§ Exercise objective: There is one span to output from the data below: the lines starting at the line with "You are a GUI" and ending at the line with "Click steamapps in the breadcrumb path". Output it exactly, ends included, nothing more.

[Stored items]
━━━━━━━━━━━━━━━━━━━━

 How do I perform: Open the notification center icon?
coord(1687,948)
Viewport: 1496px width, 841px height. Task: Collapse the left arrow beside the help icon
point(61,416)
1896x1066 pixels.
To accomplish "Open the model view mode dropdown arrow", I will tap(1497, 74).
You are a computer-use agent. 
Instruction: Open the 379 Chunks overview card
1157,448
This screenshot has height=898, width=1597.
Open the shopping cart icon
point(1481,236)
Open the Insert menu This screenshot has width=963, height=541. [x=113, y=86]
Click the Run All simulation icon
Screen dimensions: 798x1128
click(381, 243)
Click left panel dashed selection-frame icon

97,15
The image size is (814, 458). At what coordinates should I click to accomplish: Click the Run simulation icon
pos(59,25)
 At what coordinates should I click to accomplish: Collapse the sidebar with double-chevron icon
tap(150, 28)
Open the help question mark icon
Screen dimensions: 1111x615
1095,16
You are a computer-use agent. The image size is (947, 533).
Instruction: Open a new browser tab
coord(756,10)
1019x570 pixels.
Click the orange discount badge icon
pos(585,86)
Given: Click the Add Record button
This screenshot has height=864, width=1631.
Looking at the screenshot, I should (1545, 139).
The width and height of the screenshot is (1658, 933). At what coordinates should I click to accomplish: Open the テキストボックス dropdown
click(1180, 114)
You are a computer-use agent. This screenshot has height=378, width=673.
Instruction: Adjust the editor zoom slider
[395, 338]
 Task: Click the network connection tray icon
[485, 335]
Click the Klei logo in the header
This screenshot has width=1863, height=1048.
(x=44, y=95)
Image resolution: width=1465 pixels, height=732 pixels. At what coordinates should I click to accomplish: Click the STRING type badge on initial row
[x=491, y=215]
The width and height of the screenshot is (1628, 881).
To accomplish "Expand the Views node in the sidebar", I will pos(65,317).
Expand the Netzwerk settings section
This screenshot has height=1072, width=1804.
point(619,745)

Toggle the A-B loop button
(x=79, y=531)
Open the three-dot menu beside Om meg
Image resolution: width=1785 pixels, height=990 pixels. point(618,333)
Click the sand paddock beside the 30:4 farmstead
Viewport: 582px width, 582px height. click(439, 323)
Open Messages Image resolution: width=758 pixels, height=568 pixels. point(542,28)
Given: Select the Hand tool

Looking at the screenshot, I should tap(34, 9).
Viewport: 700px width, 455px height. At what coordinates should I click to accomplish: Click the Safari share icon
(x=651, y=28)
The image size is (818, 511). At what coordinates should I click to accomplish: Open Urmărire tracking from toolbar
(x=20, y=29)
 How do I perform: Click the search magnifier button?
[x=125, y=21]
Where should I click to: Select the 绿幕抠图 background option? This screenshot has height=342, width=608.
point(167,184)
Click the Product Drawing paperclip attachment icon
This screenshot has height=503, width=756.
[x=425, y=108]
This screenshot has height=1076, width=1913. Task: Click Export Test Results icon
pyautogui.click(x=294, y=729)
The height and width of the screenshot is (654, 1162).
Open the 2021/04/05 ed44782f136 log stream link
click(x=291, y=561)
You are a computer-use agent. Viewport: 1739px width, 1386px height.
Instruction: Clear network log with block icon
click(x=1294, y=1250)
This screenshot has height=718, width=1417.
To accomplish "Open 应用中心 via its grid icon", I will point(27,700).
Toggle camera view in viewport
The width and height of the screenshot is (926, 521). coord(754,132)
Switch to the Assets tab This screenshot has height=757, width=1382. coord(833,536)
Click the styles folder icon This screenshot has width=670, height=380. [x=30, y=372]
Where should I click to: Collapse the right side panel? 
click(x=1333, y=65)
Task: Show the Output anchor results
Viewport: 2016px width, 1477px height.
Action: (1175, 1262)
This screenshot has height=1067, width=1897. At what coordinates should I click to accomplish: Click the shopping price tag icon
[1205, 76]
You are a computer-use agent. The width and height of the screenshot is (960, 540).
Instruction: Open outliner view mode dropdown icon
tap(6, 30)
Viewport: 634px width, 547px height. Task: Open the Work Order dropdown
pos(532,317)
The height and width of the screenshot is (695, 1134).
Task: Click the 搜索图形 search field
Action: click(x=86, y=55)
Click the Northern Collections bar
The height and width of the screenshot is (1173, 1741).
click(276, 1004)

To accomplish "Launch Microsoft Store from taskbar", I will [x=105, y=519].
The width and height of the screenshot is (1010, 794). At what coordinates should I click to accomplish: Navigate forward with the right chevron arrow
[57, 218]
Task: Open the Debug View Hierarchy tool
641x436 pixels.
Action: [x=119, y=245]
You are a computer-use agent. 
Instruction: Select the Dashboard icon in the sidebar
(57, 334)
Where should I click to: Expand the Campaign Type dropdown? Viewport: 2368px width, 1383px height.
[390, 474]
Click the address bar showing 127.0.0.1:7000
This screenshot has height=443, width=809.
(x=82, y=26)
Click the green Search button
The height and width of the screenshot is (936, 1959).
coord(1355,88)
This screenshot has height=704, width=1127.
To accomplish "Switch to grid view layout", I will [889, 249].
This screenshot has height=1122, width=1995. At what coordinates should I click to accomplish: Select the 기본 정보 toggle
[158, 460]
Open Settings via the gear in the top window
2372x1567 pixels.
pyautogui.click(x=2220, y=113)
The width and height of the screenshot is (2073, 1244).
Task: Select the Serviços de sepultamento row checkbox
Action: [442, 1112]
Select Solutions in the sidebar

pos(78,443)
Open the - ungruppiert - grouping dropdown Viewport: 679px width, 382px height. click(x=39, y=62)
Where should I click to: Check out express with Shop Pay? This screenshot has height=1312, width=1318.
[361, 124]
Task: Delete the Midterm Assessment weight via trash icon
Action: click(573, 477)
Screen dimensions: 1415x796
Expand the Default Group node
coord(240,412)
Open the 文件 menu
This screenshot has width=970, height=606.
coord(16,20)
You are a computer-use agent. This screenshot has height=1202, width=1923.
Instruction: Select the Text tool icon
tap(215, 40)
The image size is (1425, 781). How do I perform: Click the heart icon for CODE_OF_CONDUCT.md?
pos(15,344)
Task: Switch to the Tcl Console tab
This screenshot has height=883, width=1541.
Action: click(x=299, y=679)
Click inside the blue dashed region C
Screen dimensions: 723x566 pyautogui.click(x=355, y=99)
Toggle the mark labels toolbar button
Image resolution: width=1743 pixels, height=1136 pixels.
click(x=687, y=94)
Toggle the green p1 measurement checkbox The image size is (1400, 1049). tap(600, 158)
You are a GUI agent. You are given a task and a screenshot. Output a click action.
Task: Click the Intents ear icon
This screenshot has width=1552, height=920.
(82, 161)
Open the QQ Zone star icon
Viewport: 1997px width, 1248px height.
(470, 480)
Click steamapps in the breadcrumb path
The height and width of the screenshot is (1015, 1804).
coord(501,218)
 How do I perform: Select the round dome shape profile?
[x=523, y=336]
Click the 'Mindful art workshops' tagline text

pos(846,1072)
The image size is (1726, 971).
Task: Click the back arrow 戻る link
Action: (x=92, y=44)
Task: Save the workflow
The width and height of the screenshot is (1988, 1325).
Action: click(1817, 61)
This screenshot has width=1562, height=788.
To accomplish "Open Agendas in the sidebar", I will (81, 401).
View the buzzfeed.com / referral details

━━━━━━━━━━━━━━━━━━━━

§ Result of the exercise:
You are a GUI agent. You are given a task and a screenshot. Output a click action.
Task: Click the Intents ear icon
This screenshot has width=1552, height=920.
(82, 161)
Open the QQ Zone star icon
Viewport: 1997px width, 1248px height.
(470, 480)
Click steamapps in the breadcrumb path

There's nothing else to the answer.